Please reproduce the biography below word for word, from its heading to its final sentence.

EXCERPTED TEXT
________________

Biography

My background is in Theoretical Computer Sciences. However, after completing my Ph.D. in abstract automata and formal languages, I shifted to the area of data analysis and classification which, for quite a while, was considered by computer scientists as part of Statistics and by statisticians as not belonging in the Sciences at all. Things have changed with the advent of modern computer systems that are capable of processing really massive data. Nowadays, my area of research has become part of the Computer Science under the title of data mining and knowledge discovery.

My earlier work, on revealing order and cluster structures in qualitative data, is reflected in my monographs: Group Choice (in Russian 1974, English translation 1979, Wiley Interscience), Graphs and Genes (with S.N. Rodin, in Russian 1977, English translation 1984, Springer), and Analysis of Qualitative Attributes and Structures (in Russian 1976, 1980).

My later work focuses on the field of cluster analysis considered as data driven classification, which is partly described in the monograph, Mathematical Classification and Clustering, 1996, written while at DIMACS, Rutgers University, USA. I maintain that two problems - revealing clusters in data and describing clusters/groups - are the core of data driven classification. Traditionally, only the former is considered as clustering. To deal with these problems, I assume that it must be possible to use the cluster structure found in data to approximately reconstruct the original data; and the quality of the cluster structuring should be evaluated according to the quality of the reconstruction. This idea leads to a class of methods and algorithms that have proven successful in theory as well as in applications such as biomolecular analysis, industrial organizations, large-scale surveys, etc. I show how this view, referred to as the ``data recovery approach'', can be applied to two most popular methods, K-Means and Ward clustering, leading to a consistent theory in data analysis, that provides a wealth of mutually compatible methods and interpretation aids, in my book, Clustering: A Data Recovery Approach, Chapman & Hall/CRC 2005 (2d Edition 2012).

________________

RECORD EXCERPTS
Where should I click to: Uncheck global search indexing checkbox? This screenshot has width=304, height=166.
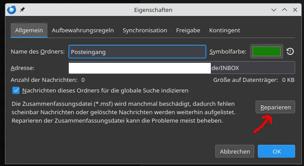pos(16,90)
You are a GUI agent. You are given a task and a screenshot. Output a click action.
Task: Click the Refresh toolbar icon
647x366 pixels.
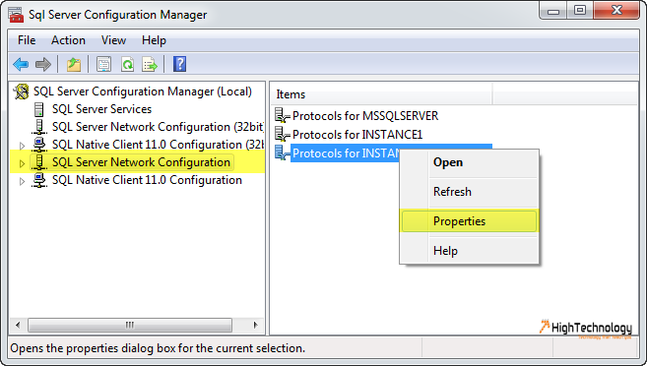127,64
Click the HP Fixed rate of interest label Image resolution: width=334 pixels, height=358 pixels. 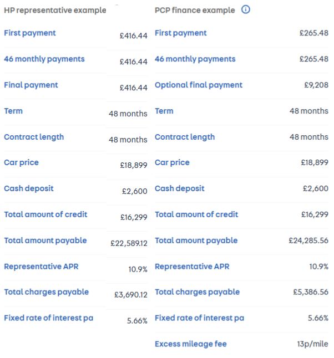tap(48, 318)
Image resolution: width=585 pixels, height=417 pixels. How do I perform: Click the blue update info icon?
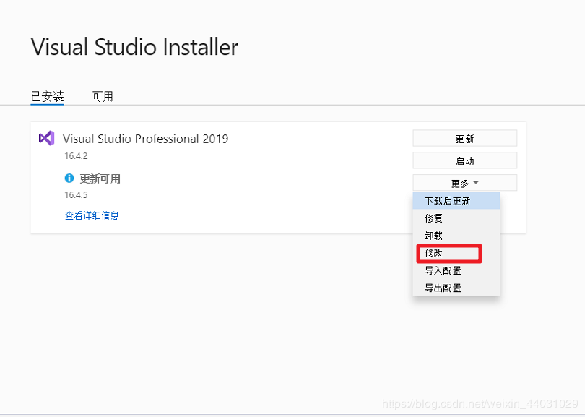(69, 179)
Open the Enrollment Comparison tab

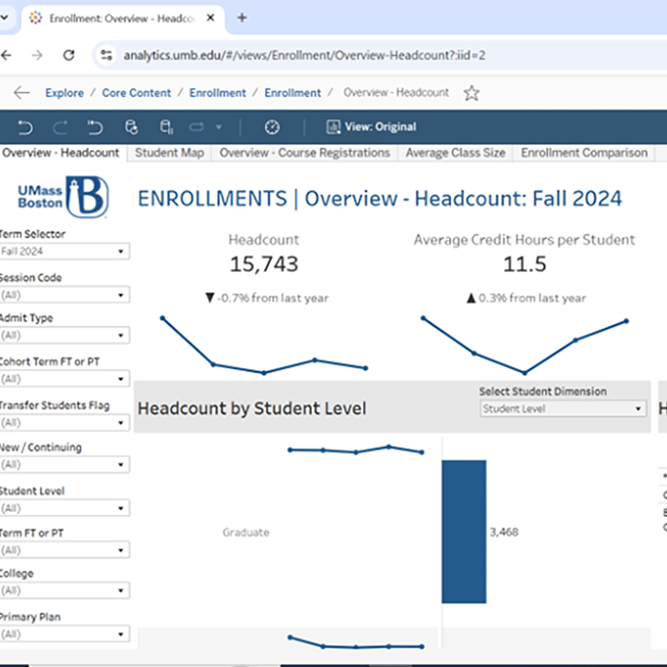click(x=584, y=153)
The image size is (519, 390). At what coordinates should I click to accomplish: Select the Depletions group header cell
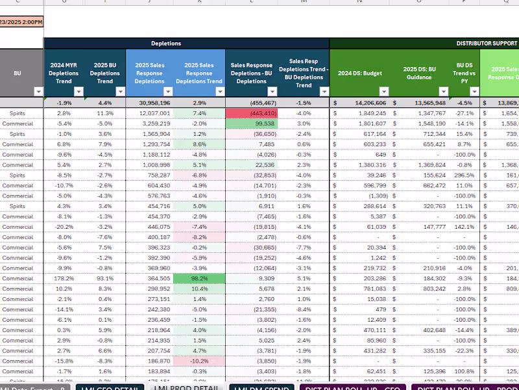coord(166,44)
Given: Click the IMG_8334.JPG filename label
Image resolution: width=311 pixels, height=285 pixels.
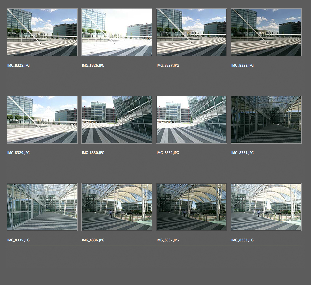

________________

OUTPUT OF THE EXERCISE
Biography

My background is in Theoretical Computer Sciences. However, after completing my Ph.D. in abstract automata and formal languages, I shifted to the area of data analysis and classification which, for quite a while, was considered by computer scientists as part of Statistics and by statisticians as not belonging in the Sciences at all. Things have changed with the advent of modern computer systems that are capable of processing really massive data. Nowadays, my area of research has become part of the Computer Science under the title of data mining and knowledge discovery.

My earlier work, on revealing order and cluster structures in qualitative data, is reflected in my monographs: Group Choice (in Russian 1974, English translation 1979, Wiley Interscience), Graphs and Genes (with S.N. Rodin, in Russian 1977, English translation 1984, Springer), and Analysis of Qualitative Attributes and Structures (in Russian 1976, 1980).

My later work focuses on the field of cluster analysis considered as data driven classification, which is partly described in the monograph, Mathematical Classification and Clustering, 1996, written while at DIMACS, Rutgers University, USA. I maintain that two problems - revealing clusters in data and describing clusters/groups - are the core of data driven classification. Traditionally, only the former is considered as clustering. To deal with these problems, I assume that it must be possible to use the cluster structure found in data to approximately reconstruct the original data; and the quality of the cluster structuring should be evaluated according to the quality of the reconstruction. This idea leads to a class of methods and algorithms that have proven successful in theory as well as in applications such as biomolecular analysis, industrial organizations, large-scale surveys, etc. I show how this view, referred to as the ``data recovery approach'', can be applied to two most popular methods, K-Means and Ward clustering, leading to a consistent theory in data analysis, that provides a wealth of mutually compatible methods and interpretation aids, in my book, Clustering: A Data Recovery Approach, Chapman & Hall/CRC 2005 (2d Edition 2012).